- _Assignment_
Resume the review of Still Corners' album The Last Exit, continuing on from its final sentence.

- _Quoted passage_
● ● ● ●

A road trip is one of the top to-do items for American youth. Ever since the automobile was invented, Americans have been drawn to traveling the open road to Anywheresville, USA.
But that lure captivates foreigners as well. For British dream pop duo Still Corners, Anywheresville is located somewhere in the southwestern United States where guitarist Greg Hughes grew up. “We found something out there in the desert,” said Hughes (via press release). “Something in the vast landscapes that went on forever.”
Noted for its desert noir sound, Still Corners still isn’t afraid to let its music build and drift like tumbleweeds on the band’s fifth album, The Last Exit. It’s refreshing on tracks like “White Sands,” where even lead singer Tessa Murray’s soothing vocals seem to actually accompany the hypnotic instrumentals and not the other way around. Murray almost sounds as if she’s wanting to get lost on purpose to see what instead finds her.
And while this album isn’t overtly nostalgic, there are effectual reminders that unrecognizable voids can wreak havoc on the soul (“Static”). “We’d been touring nonstop for years, but we were forced to pause everything [because of the global pandemic],” explains Murray (via press release). “We thought the album was finished but with the crisis found new inspiration and started writing again.”

● ● ● ●

- _Record extracts_

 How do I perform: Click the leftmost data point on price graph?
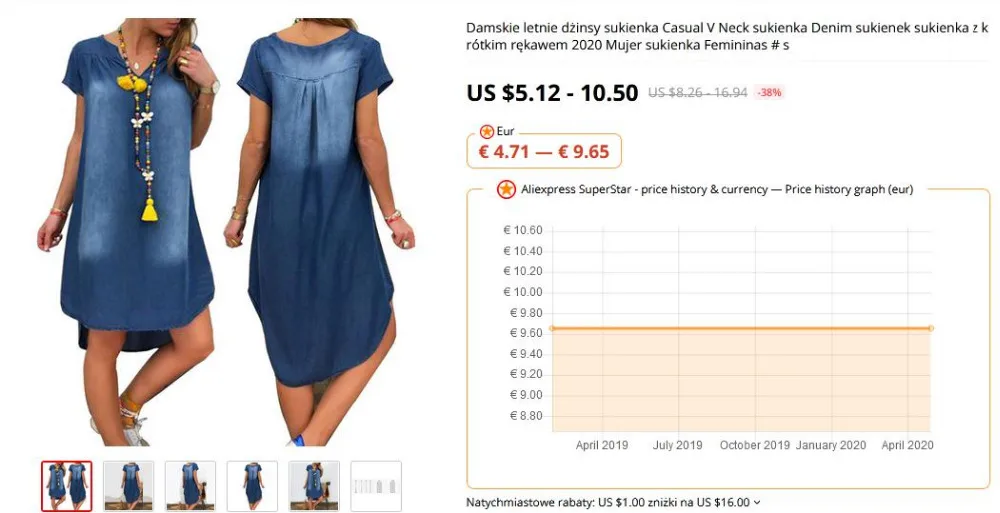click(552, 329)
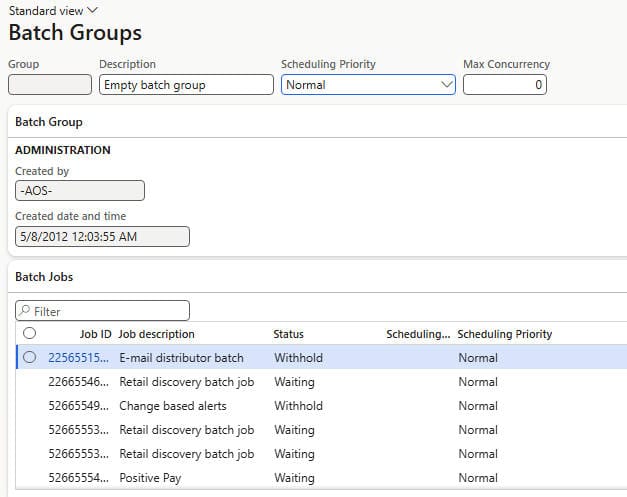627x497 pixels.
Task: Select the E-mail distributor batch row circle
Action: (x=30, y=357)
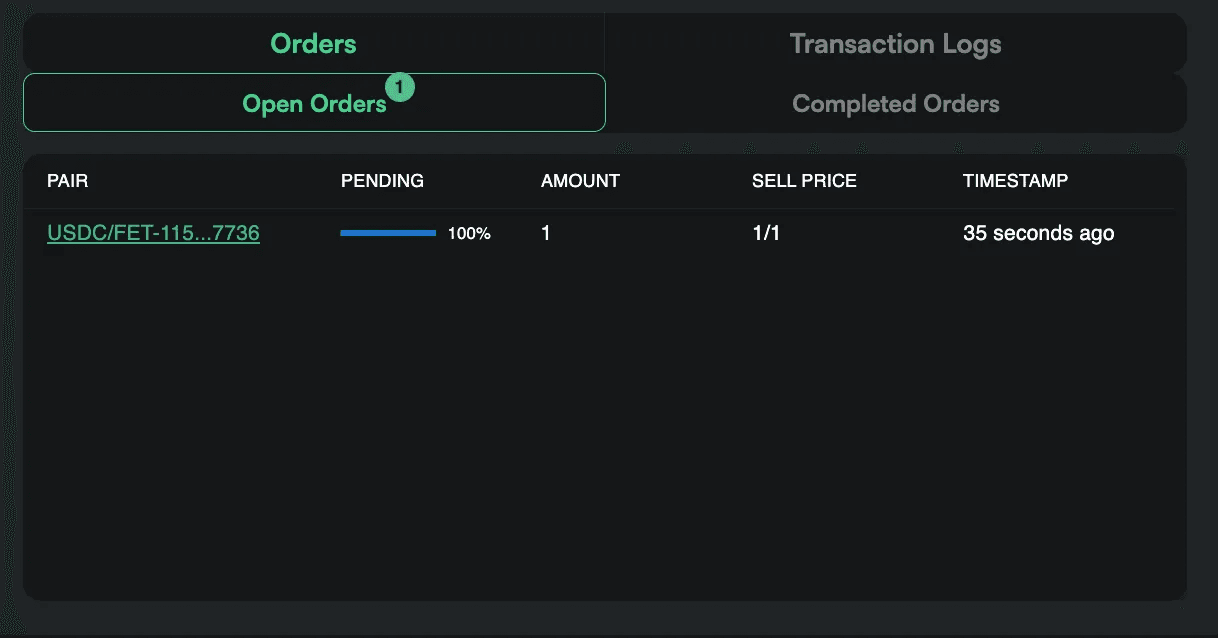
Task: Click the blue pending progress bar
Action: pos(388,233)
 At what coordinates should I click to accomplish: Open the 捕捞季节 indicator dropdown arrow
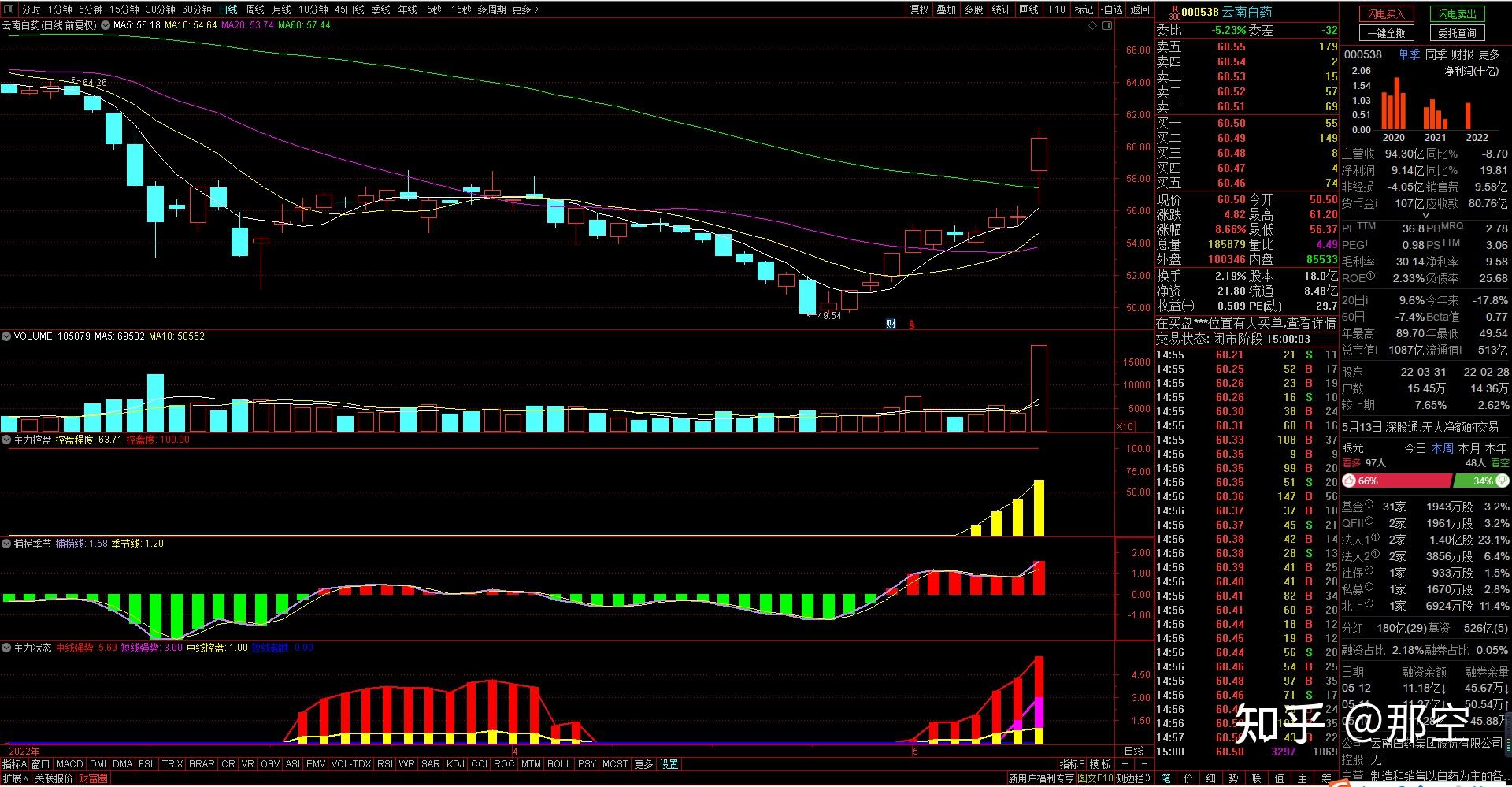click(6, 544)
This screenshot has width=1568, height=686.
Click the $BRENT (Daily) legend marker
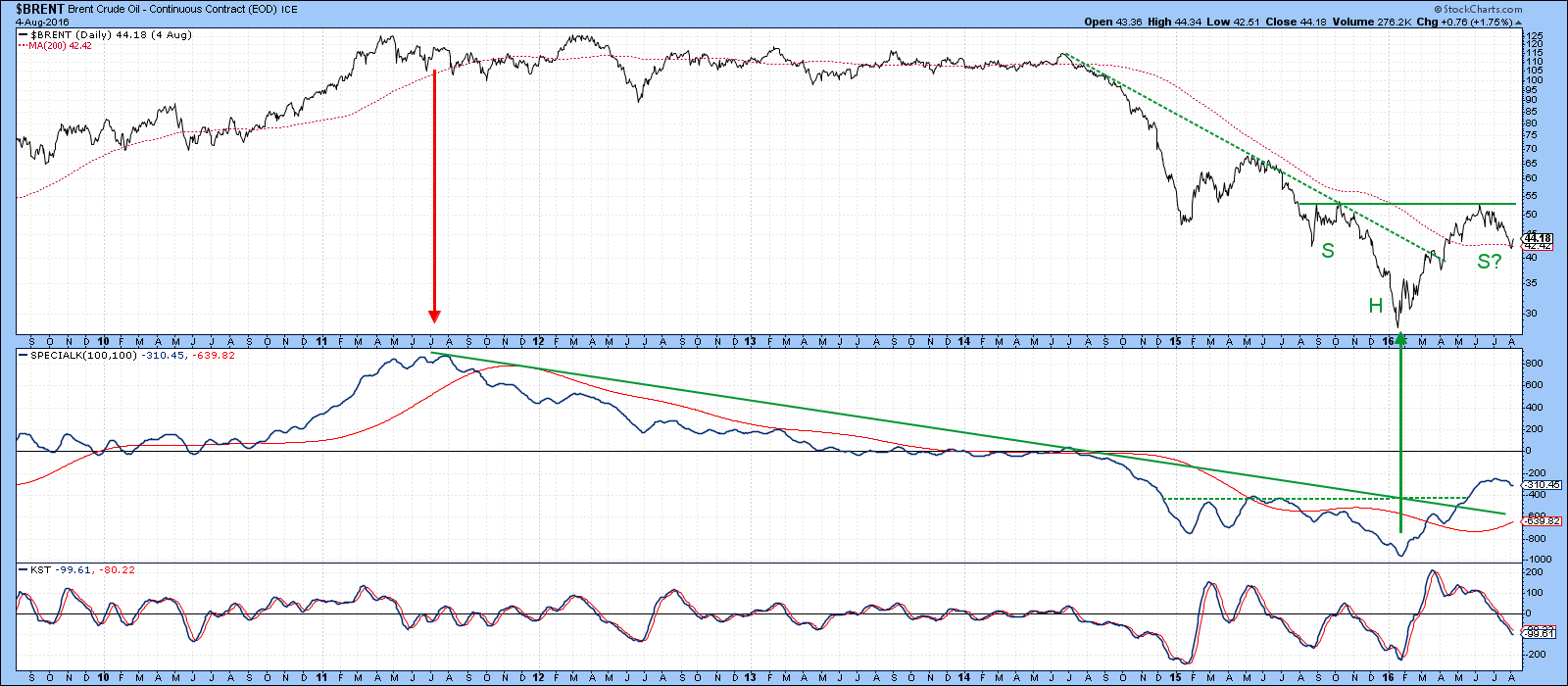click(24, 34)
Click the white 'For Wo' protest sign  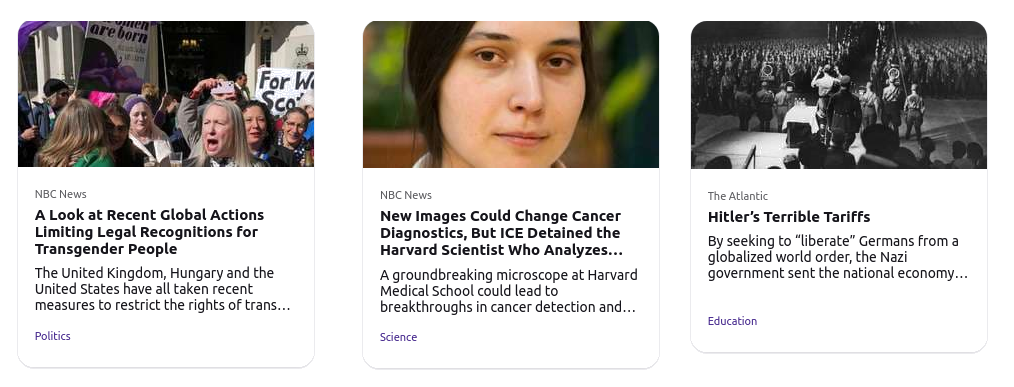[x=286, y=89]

● ● ● ●

- _Output below_
Starting with “The Trip” (Strange Pleasures, 2013) and “The Message” (Slow Air, 2018), the enchanting title track concludes what the band calls its Road Trilogy. While much has already been discussed about the trilogy, it’s hard to imagine Still Corners not returning to this part of the world that seemingly provides them such grand inspiration. Hughes recalls it as “this idea that there’s this sort of mysticism in the landscape and we can disappear in that.”
The album’s highlight is the crossover Americana track “Mystery Road” that best encapsulates Still Corners’ allure–lush atmosphere and endless wonder.